Here are the factors driving the rapid growth of India’s used-car market
During the last few years, customers have developed a greater affinity for used or pre-owned cars.
The major drivers of this change have been affordability, availability, convenience and the high quality of vehicles in the used-car market. Significantly, between 2016 and 2021, the used-car sector’s CAGR stood at 3.4 percent while new cars de-grew at -8.33 percent.
There are multiple reasons for the subpar showing by new cars. These include policy reforms such as the transition to BS6 guidelines as well as global supply chain issues due to the trade war between the US and China, which triggered a shortage of spares and accessories.
A combination of these factors led to a steady rise in the price of new cars.
Multiple sales drivers
Conversely, India’s used-car market gave a plethora of options for its price-sensitive, value-conscious customers. Unorganised and fragmented earlier, the segment has now become more transparent, professional, and organised after new-age players entered the market.
As a result, consumer demand has witnessed a gradual shift from new models to pre-owned vehicles that provide more value-for-money choices.
Pre-owned cars have other drivers too such as the low penetration of vehicle ownership and a greater supply of used vehicles.

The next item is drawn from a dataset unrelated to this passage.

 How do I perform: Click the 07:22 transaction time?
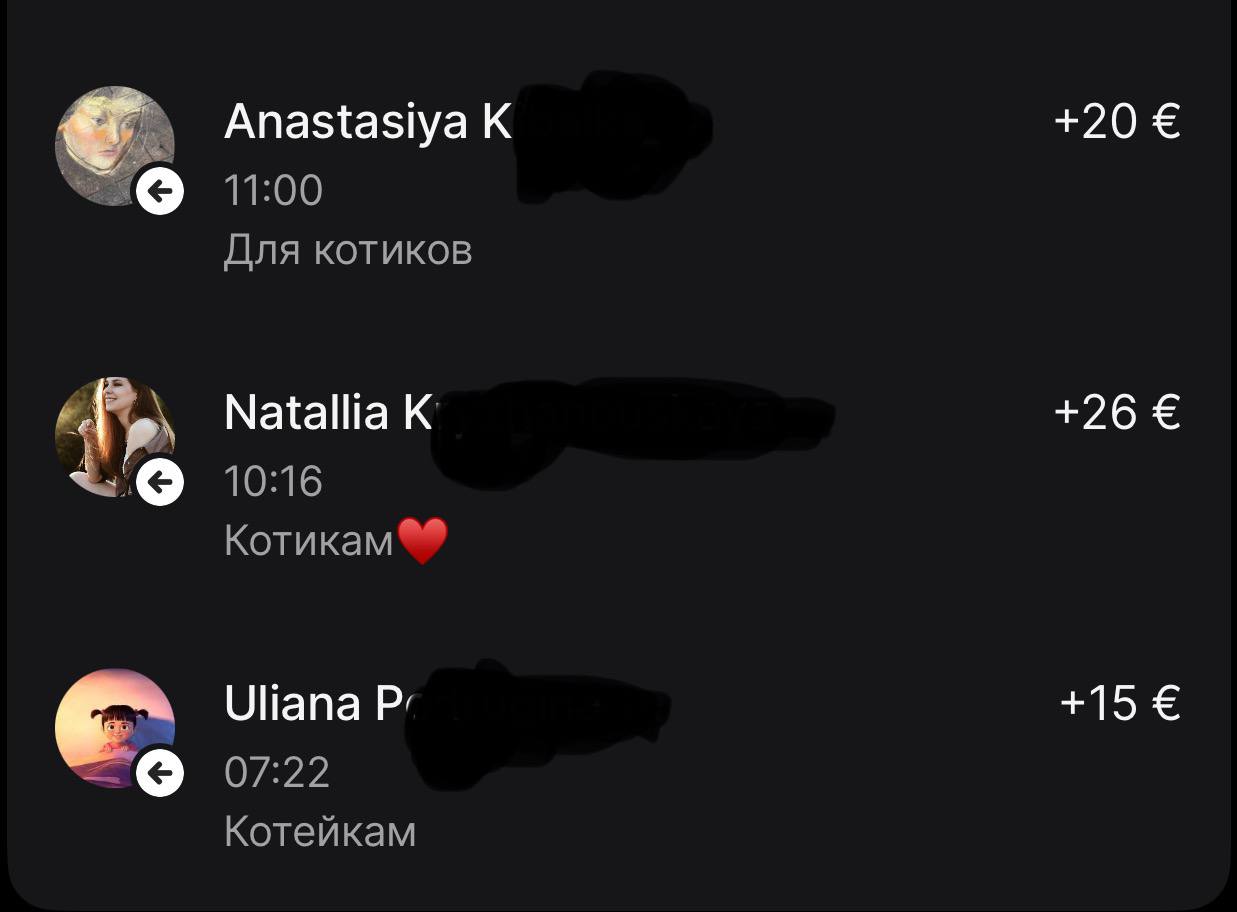(x=277, y=773)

Additionally, people are owning vehicles for shorter durations and opting for new ones every few years unlike earlier.
Clearly, the Indian market possesses tremendous potential for the four-wheeler passenger segment, particularly pre-owned cars.

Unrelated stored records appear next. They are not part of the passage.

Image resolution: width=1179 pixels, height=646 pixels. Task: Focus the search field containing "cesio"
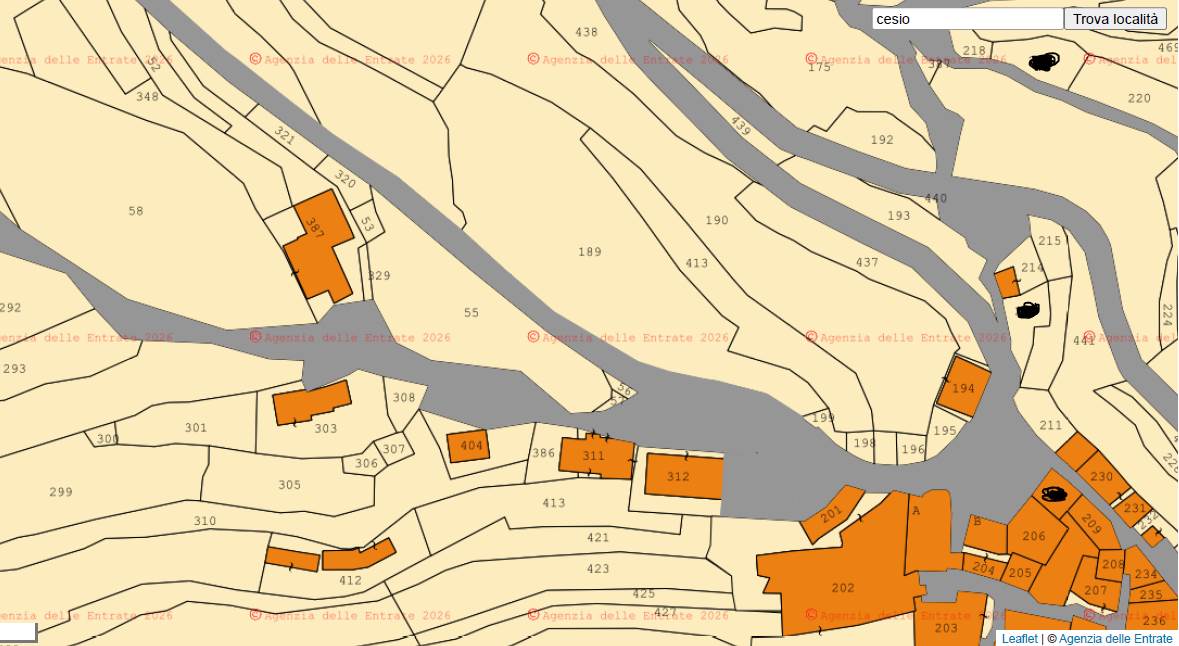(x=967, y=19)
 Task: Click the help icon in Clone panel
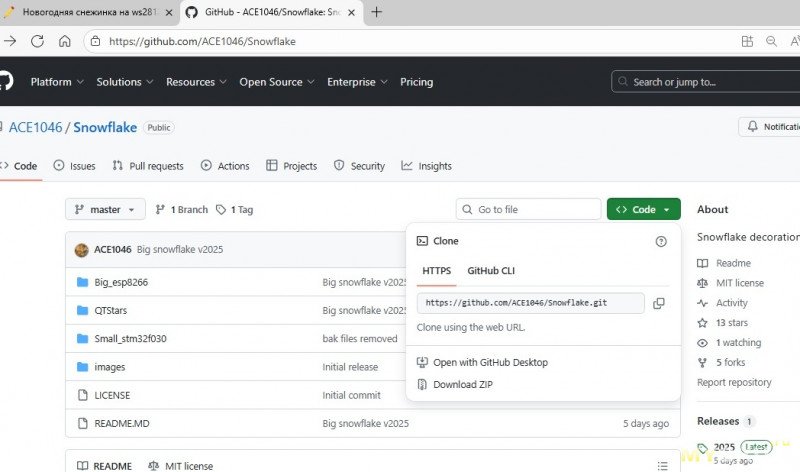[x=660, y=241]
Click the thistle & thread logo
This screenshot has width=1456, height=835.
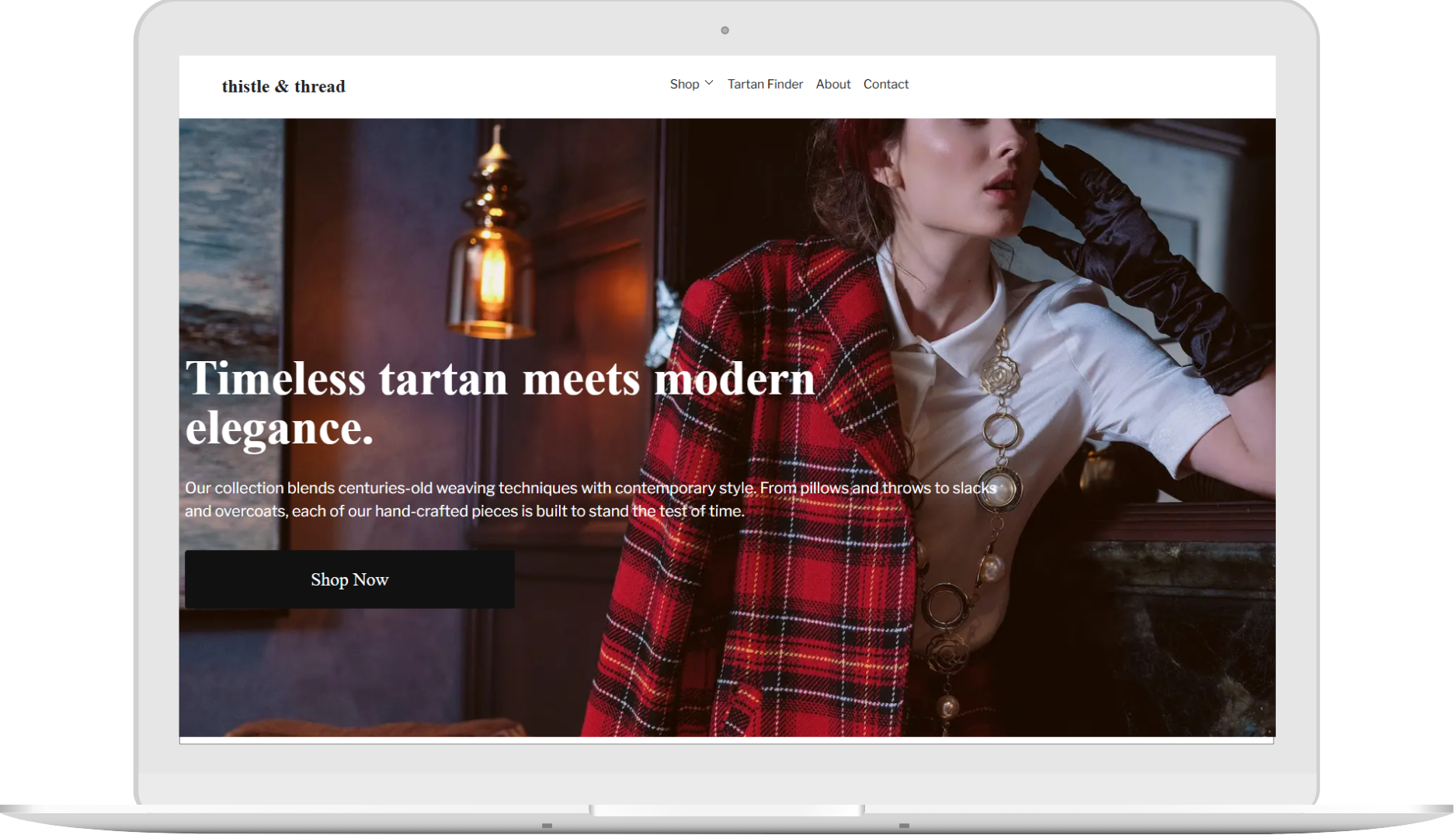point(283,86)
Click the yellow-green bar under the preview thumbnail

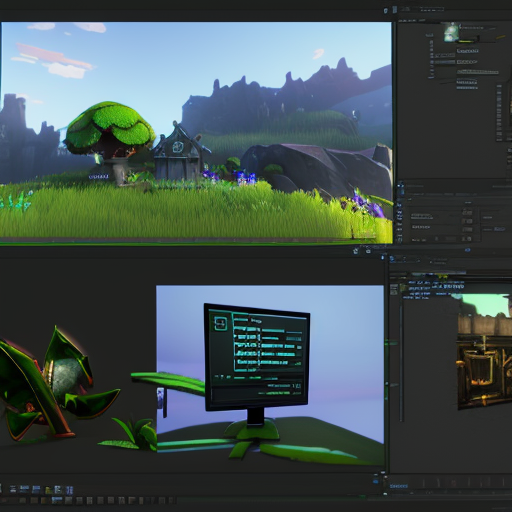[x=466, y=42]
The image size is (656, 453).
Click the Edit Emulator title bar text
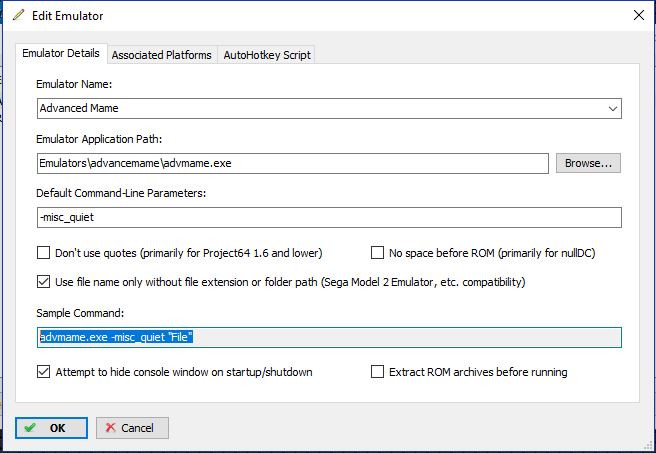coord(67,16)
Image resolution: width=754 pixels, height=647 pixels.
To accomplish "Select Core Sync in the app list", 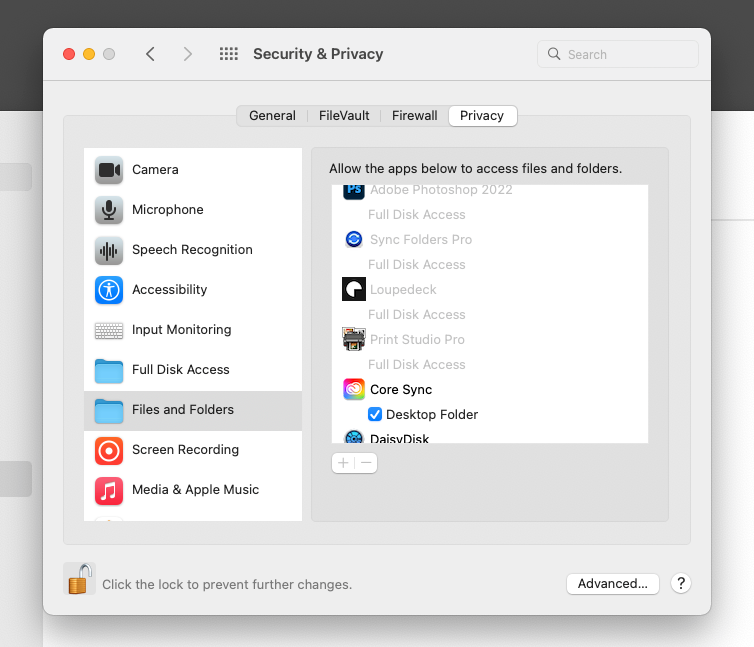I will pos(400,389).
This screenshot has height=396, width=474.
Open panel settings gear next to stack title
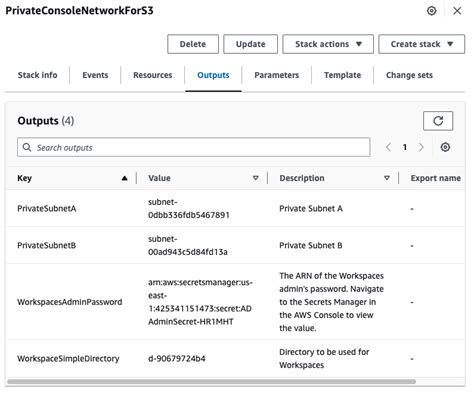pos(431,11)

For luxury or imported cars too, purchasing used vehicles is more cost-effective because quality cars can be bought for relatively lower prices. All these factors have propelled greater sales of pre-owned cars compared to new vehicles.
But the COVID-19 outbreak in 2020 threatened to throw a spanner in the wheel of India’s used-car market. Belying the expectations of market analysts, however, the used-car segment registered 5 percent growth in FY20 as compared to 2019 via the sales of 4.2 million units.

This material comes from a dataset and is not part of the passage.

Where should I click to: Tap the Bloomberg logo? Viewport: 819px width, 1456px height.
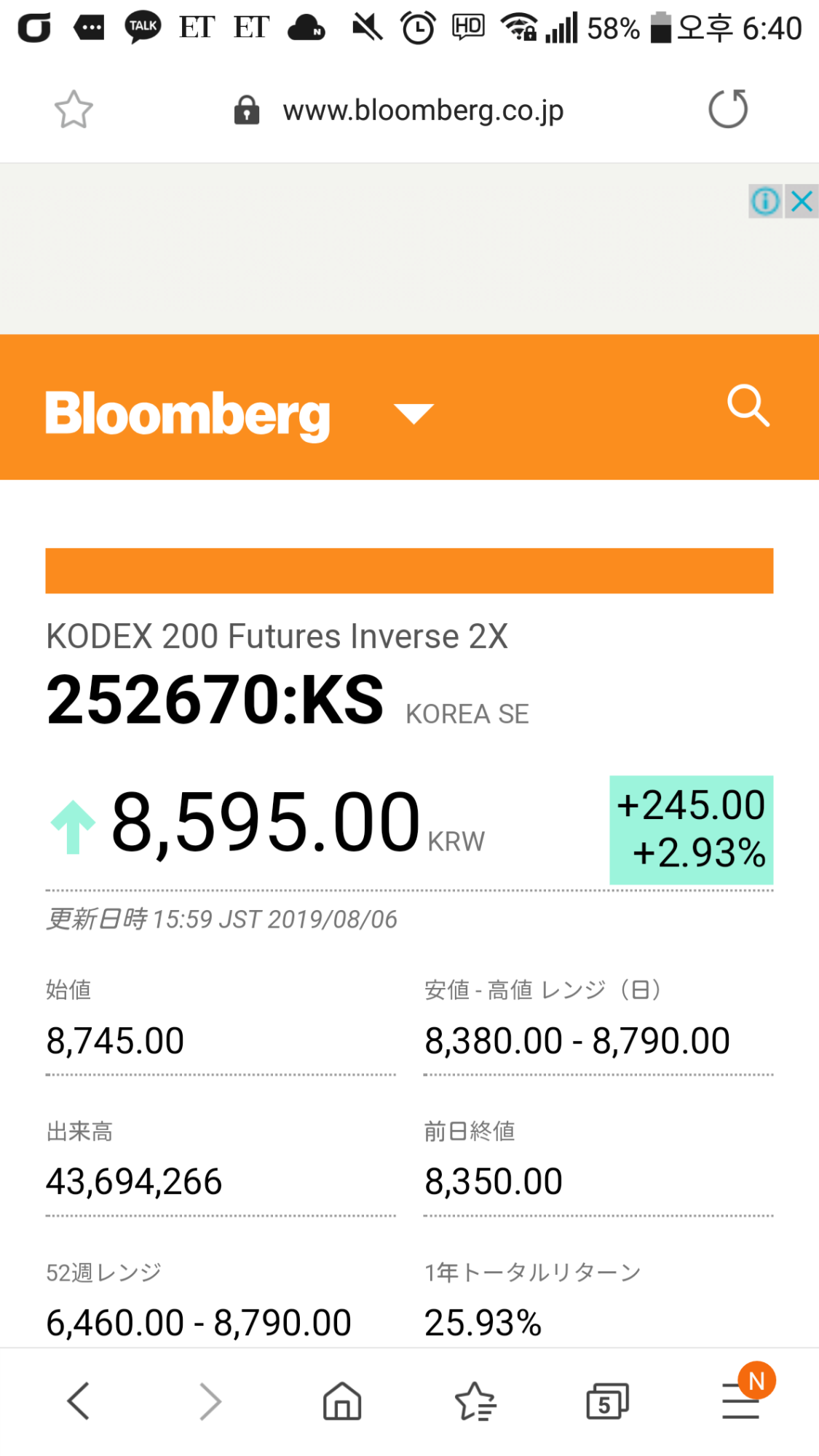pos(188,414)
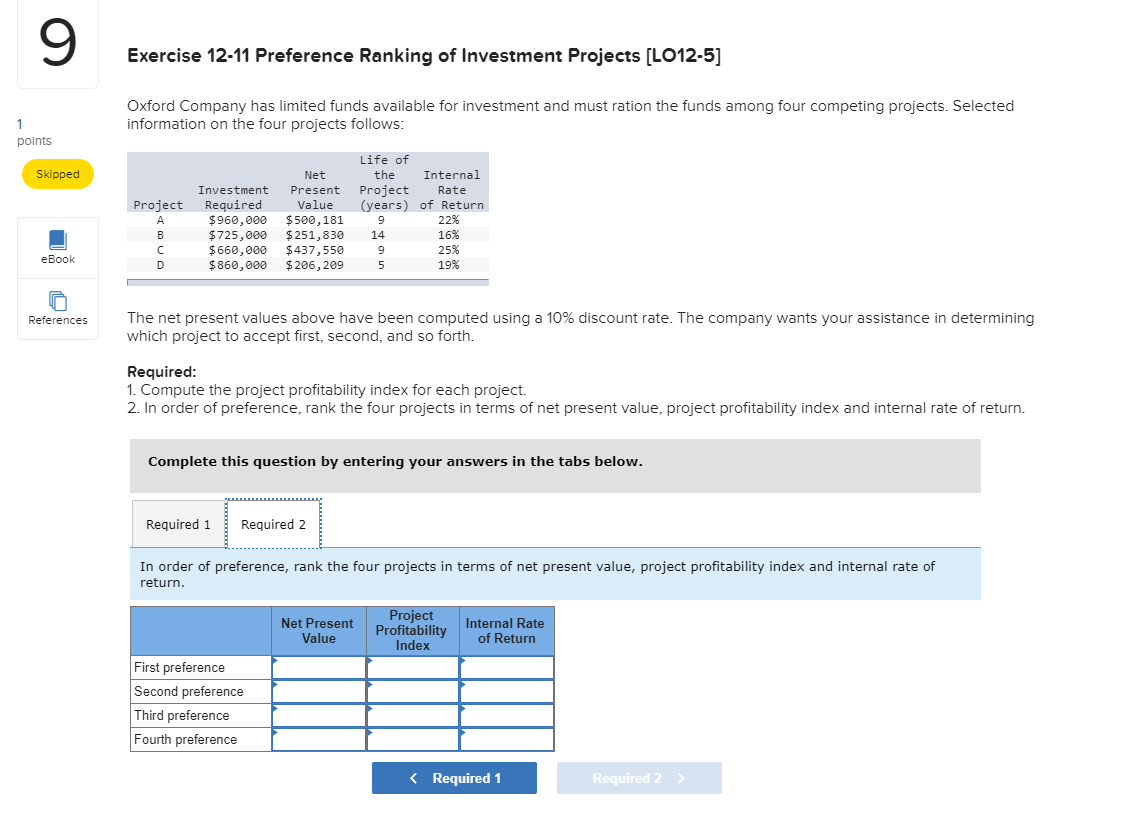Open the eBook resource
Screen dimensions: 1139x830
point(57,248)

In comparison, new cars only managed unit sales of 2.8 million, contracting 17.8 percent over the previous fiscal. Notwithstanding the impact of COVID-19, used-car companies kept operations going while recording greater growth.
Partly, this was because consumers focused on social distancing norms, as well as health and hygiene concerns. Accordingly, the need for safe personal mobility became predominant and owning a car seemed the safest recourse.
Once again, customers preferred buying used cars rather than the more expensive new vehicles. Given its growth despite tough market conditions, 2020 can be considered an inflection point for India’s pre-owned car industry.
Choice, convenience, and transparency
With new-age startups backing their online presence with offline outlets across India, customers in metros, as well as tier 2, tier 3 and tier 4 cities, find it convenient to browse and buy used cars after due inspection.
As new-age car retailing start-ups offered customers the choice of viewing and choosing used cars online from the safety of their homes, these digital players witnessed rising sales traction. Customers now place requests to have vehicles sent to their homes for test drives.
The online platforms also allow prospective buyers to enjoy 360-degree views of all available pre-owned vehicles. Consequently, the standardised, safe, convenient, and enjoyable car-buying experiences have been encouraging more people to buy used cars.
The reliability of these benefits apart, consumers have additional incentives for buying used cars from organised online retailers. For instance, full-stack online retailers ensure each vehicle listed on their portals pass a 200-point checklist before uploading details.
This reassures buyers that the listed cars are in good condition. Potential buyers are also provided photographs and a detailed report regarding the vehicle’s service history. Organised online players also offer warranties and guarantees to address post-sales problems.
While the prices may be somewhat higher than those of unorganised used-car dealers, the fixed-price assurance and warranties of a new-age car retailer make any purchase worthwhile.
If buyers remain unsatisfied, a new-age retailer allows them to return the vehicle for a full refund, no questions asked, through its five-day money-back guarantee, subject to appropriate terms and conditions.
Meanwhile, even as they stood steadfast against the ongoing economic headwinds, COVID-19 nudged the pre-owned car market towards faster consolidation as companies moved to streamline operations and remain competitive under the challenging circumstances.
It may be noted that the country’s used-car market is categorised as per vehicles (hatchbacks, sedans, and SUVs), vendors (organised and unorganised) and fuel (petrol and diesel).
In 2020, the pre-owned car market was pegged at $27 billion. By 2026, this is slated to reach $50 billion, recording a CAGR of 15 percent between 2021 and 2026.
Presently, Delhi is recording the fastest growth for used cars, thanks to its large population, a higher inclination for car ownership, and the easy availability of pre-owned cars at low prices.
Driven by the availability of quality pre-owned vehicles and their price-sensitive ethos, today customers are more receptive than ever to purchasing used cars.
All of these drivers are poised to make sure that India’s pre-owned cars market drives from strength to strength in the coming years.
(Disclaimer: The views and opinions expressed in this article are those of the author and do not necessarily reflect the views of YourStory.)